Personal information
- Full name: Margaret Harumi Iwasaki
- Born: 10 May 1942 (age 84) Vancouver, British Columbia, Canada
- Height: 159 cm (5 ft 3 in)
- Weight: 54 kg (119 lb)

Sport
- Sport: Swimming
- Event(s): 100 butterfly, 100 freestyle
- Strokes: Butterfly, freestyle
- Club: Vancouver Area Swim Club (VASC) Dolphin Swim Club (DSC)
- Coach: Howard Firby (DSC)

Medal record
Women's swimming
Representing Canada
British Empire and Commonwealth Games
| Silver medal – second place | 1958 Cardiff | 4×110 yd freestyle |
| Bronze medal – third place | 1958 Cardiff | 110 yd butterfly |
| Bronze medal – third place | 1958 Cardiff | 4×110 yd medley |
Pan American Games
| Silver medal – second place | 1959 Chicago | 4×100 m freestyle |
| Silver medal – second place | 1959 Chicago | 4×100 m medley |

= Margaret Iwasaki =

Canadian swimmer (born 1942)

Margaret Harumi Iwasaki (born 10 May 1942) is a Canadian former freestyle and butterfly swimmer who trained and competed with Vancouver's Canadian Dolphin Swim Club, and represented Canada in the 1960 Rome Olympics.

Iwasaki was born May 10, 1942 in greater Vancouver, British Columbia. She attended Vancouver's Point Grey Junior High School, and Winston Churchill Secondary School, where she graduated in June of 1960, receiving a Senior Award and a Churchill Club Award. Turning 12 in the summer of 1954, she began to swim with the Vancouver Province free swim classes. By fourteen, she trained with Hall of Fame Coach Howard Firby with the Vancouver Amateur Swim Club (VASC) and then with the Canadian Dolphin Swim Club. Firby founded Vancouver's Dolphin Swim Club in 1956 with Iwasaki's 1960 Canadian Olympic teammate, Mary Beth Stewart's father, William. A student of both anatomy and hydrodynamics, Firby specialized in teaching stroke technique, and taught the relatively new butterfly stroke to Iwasaki as one of his coaching specialties. Canadian Olympians Mary Stewart and her sister Helen, a 1956 Olympian, also swam with the club as one of seven initial members. Soon to be a dominant program, between 1956-1967, Firby's Canadian Dolphin team won six Canadian National team titles, with the exception of the year 1965. Swimming for the Dolphin Swim Club as a 14-year old, at the junior girls British Columbia Championships she broke the junior 200-yard junior freestyle record in February, 1957 with a time of 2:15.7, and also won the 200-yard backstroke.

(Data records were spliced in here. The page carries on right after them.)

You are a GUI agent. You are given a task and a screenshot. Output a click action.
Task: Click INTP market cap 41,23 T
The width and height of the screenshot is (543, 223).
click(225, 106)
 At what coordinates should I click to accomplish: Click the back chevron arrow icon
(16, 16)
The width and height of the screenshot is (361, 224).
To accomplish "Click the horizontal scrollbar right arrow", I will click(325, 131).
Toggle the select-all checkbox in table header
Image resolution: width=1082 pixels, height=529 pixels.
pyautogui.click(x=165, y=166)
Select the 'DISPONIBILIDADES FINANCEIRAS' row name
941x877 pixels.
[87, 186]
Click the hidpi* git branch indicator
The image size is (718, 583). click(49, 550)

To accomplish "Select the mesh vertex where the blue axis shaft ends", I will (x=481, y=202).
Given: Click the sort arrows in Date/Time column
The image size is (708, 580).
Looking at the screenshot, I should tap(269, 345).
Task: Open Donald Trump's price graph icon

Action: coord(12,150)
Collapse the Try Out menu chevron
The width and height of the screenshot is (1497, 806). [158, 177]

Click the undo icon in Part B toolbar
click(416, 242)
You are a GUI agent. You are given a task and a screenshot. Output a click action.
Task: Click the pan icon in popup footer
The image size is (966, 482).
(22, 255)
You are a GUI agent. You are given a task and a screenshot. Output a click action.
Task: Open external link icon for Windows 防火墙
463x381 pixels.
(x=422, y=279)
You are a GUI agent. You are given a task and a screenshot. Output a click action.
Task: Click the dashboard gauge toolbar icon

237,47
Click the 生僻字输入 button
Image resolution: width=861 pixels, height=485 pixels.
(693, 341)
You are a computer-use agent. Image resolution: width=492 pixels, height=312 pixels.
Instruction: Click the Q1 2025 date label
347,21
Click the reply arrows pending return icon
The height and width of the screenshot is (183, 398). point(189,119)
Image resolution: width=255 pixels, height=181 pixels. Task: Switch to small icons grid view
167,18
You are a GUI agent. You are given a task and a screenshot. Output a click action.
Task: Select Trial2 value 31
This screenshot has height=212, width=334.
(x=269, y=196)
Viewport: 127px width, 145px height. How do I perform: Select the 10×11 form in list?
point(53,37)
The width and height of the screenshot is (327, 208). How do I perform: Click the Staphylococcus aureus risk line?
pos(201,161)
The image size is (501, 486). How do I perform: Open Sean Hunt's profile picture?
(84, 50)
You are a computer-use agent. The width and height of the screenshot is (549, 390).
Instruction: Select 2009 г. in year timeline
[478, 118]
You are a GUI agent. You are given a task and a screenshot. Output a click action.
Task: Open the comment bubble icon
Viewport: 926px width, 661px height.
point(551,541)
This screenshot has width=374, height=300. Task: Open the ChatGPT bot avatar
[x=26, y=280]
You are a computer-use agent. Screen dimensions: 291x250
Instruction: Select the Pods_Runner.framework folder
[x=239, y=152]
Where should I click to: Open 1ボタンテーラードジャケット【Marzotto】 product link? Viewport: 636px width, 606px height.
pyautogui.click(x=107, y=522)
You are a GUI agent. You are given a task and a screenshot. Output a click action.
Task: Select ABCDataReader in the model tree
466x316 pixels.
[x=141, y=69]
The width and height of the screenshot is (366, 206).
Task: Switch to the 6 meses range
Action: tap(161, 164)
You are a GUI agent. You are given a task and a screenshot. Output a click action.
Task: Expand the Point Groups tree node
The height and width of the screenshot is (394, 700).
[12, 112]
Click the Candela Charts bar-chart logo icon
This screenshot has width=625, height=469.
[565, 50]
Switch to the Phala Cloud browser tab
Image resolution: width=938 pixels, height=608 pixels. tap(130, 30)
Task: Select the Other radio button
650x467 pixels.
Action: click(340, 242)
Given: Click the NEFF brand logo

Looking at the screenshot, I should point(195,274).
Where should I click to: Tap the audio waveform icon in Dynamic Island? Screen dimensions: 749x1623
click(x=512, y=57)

== International competition ==
Competing at 16 as the youngest member of the team at the 1958 British Empire and Commonwealth Games in Cardiff, Wales, Iwasaki won a silver in the 4x110 freestyle relay, a bronze in the 110 yard butterfly, and a bronze in the 4x110 yard medley. She became one of Canada's highest point scorers in that years games, and according to her coach Howard Firby, trained as much as five hours a day in preparation. In the 1959 Pan American Games in Chicago, Margaret won silver medals in both the 4x100 meter freestyle relay, and the 4x100 meter medley relay.

At 18, Iwasaki set a Canadian Women's record in the 100-meter butterfly of 1:12.3, the sixth fastest time in the world. Her best time that year for the 100-meter freestyle was a 1:04.1.

== 1960 Rome Olympics ==
Iwasaki competed in three events at the 1960 Summer Olympics consisting of the 100-meter freestyle, the 100 meter butterfly, and the 4x100 meter medley relay. Swimming fourth in the third preliminary heat, Margaret placed 24th in the 100-meter freestyle with a time of 1:07.6. She tied for 11th overall in the 100 meter butterfly with a time of 1:14.2, placing third in the fourth preliminary heat. In the 4x100 meter medley relay, her Canadian team placed 8th overall with a combined time of 4:59.5, with Canadian team members Sara Barber, Vancouver Dolphin team mate Judith McHale, and Dolphin team mate Mary Beth Stewart.

== Honors ==
At 14, Iwasaki received the Beverly Bantam Champs Award for excellence in athletics. On January 8, 1959, she was named the 1958 Vancouver Chamber of Commerce Junior Athlete of the Year.